Codeine gets FDA Black Box Warning
The U.S. Food and Drug Administration (FDA) is requiring all codeine products carry a black box warning about fatal risks associated with administering the drug to children after certain surgical procedures.
“Deaths have occurred post-operatively in children with obstructive sleep apnea who received codeine for pain relief following a tonsillectomy and/or adenoidectomy,” FDA Drug Safety Communication.
The FDA first warned of this issue back in August of 2012 in a Drug Safety Communication released to the public.
Codeine and Children
- Codeine is an opioid pain reliever which is converted to morphine by the liver.
- Some children are “ultra-rapid metabolizers of codeine.”
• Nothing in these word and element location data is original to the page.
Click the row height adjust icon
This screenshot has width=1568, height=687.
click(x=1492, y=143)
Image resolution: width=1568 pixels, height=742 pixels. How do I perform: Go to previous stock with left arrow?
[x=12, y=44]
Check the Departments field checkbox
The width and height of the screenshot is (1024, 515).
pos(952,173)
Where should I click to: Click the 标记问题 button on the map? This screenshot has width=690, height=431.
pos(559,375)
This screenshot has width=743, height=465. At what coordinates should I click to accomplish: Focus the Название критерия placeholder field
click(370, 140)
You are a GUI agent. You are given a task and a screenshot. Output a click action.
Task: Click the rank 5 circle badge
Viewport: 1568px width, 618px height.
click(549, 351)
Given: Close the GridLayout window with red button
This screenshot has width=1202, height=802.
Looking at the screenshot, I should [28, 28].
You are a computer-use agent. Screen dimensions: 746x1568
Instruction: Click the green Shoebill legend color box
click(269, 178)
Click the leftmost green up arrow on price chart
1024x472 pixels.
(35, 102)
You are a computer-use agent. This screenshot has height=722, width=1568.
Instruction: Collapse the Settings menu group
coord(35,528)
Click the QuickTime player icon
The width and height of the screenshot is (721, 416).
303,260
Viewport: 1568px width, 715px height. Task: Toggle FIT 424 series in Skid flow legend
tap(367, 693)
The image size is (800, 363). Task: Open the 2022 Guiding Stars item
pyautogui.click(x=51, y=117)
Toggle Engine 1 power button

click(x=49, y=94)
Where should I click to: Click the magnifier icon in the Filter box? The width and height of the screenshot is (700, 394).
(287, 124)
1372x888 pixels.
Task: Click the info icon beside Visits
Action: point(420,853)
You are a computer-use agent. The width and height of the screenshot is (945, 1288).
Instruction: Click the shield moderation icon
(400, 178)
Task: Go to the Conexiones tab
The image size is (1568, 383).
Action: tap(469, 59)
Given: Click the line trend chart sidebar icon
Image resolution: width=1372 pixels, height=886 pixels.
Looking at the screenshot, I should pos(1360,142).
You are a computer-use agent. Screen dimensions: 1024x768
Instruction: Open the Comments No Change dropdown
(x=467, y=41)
- This can cause the liver to convert codeine into life-threatening amounts of morphine in the body.
- This can lead to fatal morphine overdose in children.
- The FDA said 1.7 million prescriptions were written for codeine-containing medicines for children in 2011.
13 Child Deaths Reported
- The FDA has received reports of 13 deaths of children who were given codeine-containing drugs after surgery.
- Most deaths were found to take place after tonsil and adenoid removal surgeries.
- Many of the children who died had sleep apnea.
Signs of Codeine Overdose
Information below provided by the FDA.
- Signs of serious side effects of codeine in children can include unusual sleepiness, confusion, and difficult or noisy breathing.
- If your child shows these signs, stop giving your child codeine and seek medical attention immediately by taking your child to the emergency room or calling 911.
- Report side effects from codeine to the FDA MedWatch program.